Your assignment:
Please repeat each line of the data exactly, with nothing left out.

Stored items:
=======
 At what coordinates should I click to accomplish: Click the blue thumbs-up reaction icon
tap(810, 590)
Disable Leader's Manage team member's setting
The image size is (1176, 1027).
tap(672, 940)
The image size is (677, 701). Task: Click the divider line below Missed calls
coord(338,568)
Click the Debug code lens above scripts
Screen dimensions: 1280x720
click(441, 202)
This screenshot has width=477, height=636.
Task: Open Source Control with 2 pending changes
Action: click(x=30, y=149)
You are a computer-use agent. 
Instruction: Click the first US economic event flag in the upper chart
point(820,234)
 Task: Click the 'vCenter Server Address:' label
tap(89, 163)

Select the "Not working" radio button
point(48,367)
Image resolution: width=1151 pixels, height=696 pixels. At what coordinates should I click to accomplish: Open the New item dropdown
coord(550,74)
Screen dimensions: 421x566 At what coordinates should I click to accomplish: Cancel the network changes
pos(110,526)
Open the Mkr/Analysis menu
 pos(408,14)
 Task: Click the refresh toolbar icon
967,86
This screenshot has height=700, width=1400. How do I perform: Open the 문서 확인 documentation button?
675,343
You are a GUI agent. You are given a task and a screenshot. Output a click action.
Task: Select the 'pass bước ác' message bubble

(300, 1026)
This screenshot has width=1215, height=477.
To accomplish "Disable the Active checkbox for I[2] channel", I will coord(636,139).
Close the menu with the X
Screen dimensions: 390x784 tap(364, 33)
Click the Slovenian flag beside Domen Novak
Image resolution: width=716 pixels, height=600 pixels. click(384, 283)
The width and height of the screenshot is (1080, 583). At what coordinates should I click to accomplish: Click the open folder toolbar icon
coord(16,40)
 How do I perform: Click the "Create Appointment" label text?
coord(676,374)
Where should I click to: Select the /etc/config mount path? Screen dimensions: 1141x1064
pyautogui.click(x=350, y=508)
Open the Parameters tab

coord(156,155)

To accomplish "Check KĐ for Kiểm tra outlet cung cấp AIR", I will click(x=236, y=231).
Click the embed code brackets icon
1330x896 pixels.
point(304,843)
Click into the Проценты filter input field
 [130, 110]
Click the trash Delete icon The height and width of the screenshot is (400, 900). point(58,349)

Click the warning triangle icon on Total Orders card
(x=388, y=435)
=======
Answer to the exercise:
 At what coordinates should I click to accomplish: Click the blue thumbs-up reaction icon
tap(810, 590)
Disable Leader's Manage team member's setting
The image size is (1176, 1027).
tap(672, 940)
The image size is (677, 701). Task: Click the divider line below Missed calls
coord(338,568)
Click the Debug code lens above scripts
Screen dimensions: 1280x720
click(441, 202)
This screenshot has width=477, height=636.
Task: Open Source Control with 2 pending changes
Action: click(x=30, y=149)
You are a computer-use agent. 
Instruction: Click the first US economic event flag in the upper chart
point(820,234)
 Task: Click the 'vCenter Server Address:' label
tap(89, 163)

Select the "Not working" radio button
point(48,367)
Image resolution: width=1151 pixels, height=696 pixels. At what coordinates should I click to accomplish: Open the New item dropdown
coord(550,74)
Screen dimensions: 421x566 At what coordinates should I click to accomplish: Cancel the network changes
pos(110,526)
Open the Mkr/Analysis menu
 pos(408,14)
 Task: Click the refresh toolbar icon
967,86
This screenshot has height=700, width=1400. How do I perform: Open the 문서 확인 documentation button?
675,343
You are a GUI agent. You are given a task and a screenshot. Output a click action.
Task: Select the 'pass bước ác' message bubble

(300, 1026)
This screenshot has width=1215, height=477.
To accomplish "Disable the Active checkbox for I[2] channel", I will coord(636,139).
Close the menu with the X
Screen dimensions: 390x784 tap(364, 33)
Click the Slovenian flag beside Domen Novak
Image resolution: width=716 pixels, height=600 pixels. click(384, 283)
The width and height of the screenshot is (1080, 583). At what coordinates should I click to accomplish: Click the open folder toolbar icon
coord(16,40)
 How do I perform: Click the "Create Appointment" label text?
coord(676,374)
Where should I click to: Select the /etc/config mount path? Screen dimensions: 1141x1064
pyautogui.click(x=350, y=508)
Open the Parameters tab

coord(156,155)

To accomplish "Check KĐ for Kiểm tra outlet cung cấp AIR", I will click(x=236, y=231).
Click the embed code brackets icon
1330x896 pixels.
point(304,843)
Click into the Проценты filter input field
 [130, 110]
Click the trash Delete icon The height and width of the screenshot is (400, 900). point(58,349)

Click the warning triangle icon on Total Orders card
(x=388, y=435)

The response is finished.